◆ **Listed entries**
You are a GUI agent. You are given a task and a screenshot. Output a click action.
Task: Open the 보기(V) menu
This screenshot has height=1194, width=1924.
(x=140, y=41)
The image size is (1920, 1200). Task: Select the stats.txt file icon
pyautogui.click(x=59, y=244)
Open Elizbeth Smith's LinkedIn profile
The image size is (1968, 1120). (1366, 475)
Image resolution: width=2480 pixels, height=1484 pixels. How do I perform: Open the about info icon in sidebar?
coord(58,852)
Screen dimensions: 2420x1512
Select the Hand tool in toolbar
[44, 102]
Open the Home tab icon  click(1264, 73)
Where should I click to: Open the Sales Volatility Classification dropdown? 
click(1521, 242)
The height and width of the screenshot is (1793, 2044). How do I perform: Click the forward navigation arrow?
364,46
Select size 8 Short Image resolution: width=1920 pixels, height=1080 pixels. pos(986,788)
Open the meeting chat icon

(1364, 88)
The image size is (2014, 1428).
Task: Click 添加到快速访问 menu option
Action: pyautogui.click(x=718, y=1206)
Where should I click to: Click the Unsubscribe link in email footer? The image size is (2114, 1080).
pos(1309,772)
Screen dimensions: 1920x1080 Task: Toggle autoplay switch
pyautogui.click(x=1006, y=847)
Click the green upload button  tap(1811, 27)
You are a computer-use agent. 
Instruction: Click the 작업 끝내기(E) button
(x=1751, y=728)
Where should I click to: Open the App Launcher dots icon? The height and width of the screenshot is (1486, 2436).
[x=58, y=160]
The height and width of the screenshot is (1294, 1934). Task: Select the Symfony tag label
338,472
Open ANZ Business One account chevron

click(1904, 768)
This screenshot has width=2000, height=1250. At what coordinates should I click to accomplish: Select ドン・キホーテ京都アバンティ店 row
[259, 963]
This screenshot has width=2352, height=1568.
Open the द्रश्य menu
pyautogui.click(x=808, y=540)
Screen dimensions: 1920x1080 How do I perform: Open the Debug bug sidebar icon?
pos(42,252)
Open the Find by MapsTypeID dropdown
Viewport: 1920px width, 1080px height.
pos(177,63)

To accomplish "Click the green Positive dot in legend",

◆ **Exercise objective**
Write out the lines of the records exactly, starting at the one holding "Viewport: 1920px width, 1080px height." and ending with the last line, and include no others.

◆ **Exercise solution**
Viewport: 1920px width, 1080px height.
pos(177,63)

To accomplish "Click the green Positive dot in legend",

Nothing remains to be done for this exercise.